Genetic variations in the AR have been linked to both breast volume (as well as body mass index) and breast cancer aggressiveness.[81]

COX-2 expression has been positively associated with breast volume and inflammation in breast tissue, as well as with breast cancer risk and prognosis.[56]

Rare mutations

Women with CAIS, who are completely insensitive to the AR-mediated actions of androgens, have, as a group, above-average sized breasts. This is true despite the fact that they simultaneously have relatively low levels of estrogen, which demonstrates the powerful suppressant effect of androgens on estrogen-mediated breast development.[32]

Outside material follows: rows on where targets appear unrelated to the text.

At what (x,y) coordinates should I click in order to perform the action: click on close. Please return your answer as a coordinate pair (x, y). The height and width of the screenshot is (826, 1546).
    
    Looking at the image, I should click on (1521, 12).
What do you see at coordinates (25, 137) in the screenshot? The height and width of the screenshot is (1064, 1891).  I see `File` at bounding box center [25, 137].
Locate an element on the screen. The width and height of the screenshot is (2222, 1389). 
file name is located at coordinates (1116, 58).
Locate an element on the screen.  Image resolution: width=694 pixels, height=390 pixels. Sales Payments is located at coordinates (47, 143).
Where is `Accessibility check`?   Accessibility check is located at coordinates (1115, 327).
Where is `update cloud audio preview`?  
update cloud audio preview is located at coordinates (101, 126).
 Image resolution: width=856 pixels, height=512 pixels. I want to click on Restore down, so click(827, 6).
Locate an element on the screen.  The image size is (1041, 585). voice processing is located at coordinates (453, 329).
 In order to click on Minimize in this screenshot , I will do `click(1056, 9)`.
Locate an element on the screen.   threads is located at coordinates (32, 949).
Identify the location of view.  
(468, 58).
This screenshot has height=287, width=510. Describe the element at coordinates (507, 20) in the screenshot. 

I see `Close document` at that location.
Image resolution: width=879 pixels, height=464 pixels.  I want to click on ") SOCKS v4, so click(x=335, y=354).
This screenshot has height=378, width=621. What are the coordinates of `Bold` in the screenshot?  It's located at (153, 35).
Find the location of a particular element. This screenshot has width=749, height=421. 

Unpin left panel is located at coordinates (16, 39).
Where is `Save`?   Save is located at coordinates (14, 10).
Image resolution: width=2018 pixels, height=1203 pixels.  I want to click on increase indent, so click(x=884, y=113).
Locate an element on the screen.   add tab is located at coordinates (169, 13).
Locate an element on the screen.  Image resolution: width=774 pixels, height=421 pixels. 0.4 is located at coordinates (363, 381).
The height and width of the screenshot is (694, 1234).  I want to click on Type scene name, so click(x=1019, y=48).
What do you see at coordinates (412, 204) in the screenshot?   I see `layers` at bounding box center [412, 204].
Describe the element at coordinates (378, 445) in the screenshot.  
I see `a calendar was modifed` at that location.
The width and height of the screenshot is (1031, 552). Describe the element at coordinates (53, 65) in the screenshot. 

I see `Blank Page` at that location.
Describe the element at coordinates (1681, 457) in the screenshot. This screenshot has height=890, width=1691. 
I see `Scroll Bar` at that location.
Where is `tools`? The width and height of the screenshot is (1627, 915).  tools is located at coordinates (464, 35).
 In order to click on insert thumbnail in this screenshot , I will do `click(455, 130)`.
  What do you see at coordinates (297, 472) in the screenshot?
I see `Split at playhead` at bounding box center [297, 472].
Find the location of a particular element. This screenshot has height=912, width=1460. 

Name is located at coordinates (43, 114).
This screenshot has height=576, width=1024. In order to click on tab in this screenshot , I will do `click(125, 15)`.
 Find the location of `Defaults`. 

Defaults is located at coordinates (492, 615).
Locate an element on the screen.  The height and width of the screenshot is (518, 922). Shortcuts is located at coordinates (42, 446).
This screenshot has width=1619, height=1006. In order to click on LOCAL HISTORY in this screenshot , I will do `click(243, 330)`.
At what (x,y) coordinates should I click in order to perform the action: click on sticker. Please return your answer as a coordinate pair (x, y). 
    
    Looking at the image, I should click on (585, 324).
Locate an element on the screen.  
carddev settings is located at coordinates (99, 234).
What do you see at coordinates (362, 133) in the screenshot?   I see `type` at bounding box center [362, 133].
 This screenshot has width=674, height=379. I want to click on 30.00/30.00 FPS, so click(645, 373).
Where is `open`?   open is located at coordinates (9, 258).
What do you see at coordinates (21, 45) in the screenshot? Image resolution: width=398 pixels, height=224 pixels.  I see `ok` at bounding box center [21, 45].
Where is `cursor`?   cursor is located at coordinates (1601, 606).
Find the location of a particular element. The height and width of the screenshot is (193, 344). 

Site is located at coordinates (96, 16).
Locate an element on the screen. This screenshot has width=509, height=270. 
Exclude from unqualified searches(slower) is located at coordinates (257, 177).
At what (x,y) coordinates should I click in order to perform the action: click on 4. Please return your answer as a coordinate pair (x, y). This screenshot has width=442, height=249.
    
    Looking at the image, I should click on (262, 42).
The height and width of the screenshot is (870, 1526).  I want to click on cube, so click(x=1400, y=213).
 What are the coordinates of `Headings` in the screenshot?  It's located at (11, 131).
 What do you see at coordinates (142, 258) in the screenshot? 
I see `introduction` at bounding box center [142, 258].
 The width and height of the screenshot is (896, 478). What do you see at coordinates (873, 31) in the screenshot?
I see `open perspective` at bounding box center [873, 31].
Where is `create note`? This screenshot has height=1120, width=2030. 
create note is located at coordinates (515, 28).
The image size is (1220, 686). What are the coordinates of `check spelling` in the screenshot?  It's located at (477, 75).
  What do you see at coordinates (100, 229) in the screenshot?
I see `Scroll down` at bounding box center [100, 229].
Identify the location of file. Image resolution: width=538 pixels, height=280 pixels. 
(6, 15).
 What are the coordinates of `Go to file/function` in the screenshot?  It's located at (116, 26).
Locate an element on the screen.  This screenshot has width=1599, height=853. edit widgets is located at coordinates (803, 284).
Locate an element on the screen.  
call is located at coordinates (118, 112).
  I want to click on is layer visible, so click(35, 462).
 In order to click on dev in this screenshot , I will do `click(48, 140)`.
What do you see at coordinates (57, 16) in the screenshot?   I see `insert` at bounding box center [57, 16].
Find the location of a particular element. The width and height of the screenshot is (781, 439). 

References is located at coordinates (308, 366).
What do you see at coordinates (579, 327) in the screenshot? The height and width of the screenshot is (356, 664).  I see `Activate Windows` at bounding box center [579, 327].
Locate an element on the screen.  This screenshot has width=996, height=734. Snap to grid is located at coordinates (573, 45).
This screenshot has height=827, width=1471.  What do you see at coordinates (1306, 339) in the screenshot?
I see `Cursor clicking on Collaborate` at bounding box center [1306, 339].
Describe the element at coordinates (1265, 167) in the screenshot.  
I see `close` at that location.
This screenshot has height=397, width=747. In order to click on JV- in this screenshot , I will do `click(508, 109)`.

Aromatase excess syndrome, an extremely rare condition characterized by marked hyperestrogenism, is associated with precocious breast development and macromastia in females and similarly precocious gynecomastia (women's breasts) in males.[82][83][84] In complete androgen insensitivity syndrome, a condition in which the AR is defective and insensitive to androgens, there is full breast development with breast volumes that are in fact above average in spite of relatively low levels of estrogen (50 pg/mL estradiol).[32] In aromatase deficiency, a form of hypoestrogenism in which aromatase is defective and cannot synthesize estrogen, and in complete estrogen insensitivity syndrome, a condition in which ERα is defective and insensitive to estrogen, breast development is completely absent.[85][86][87]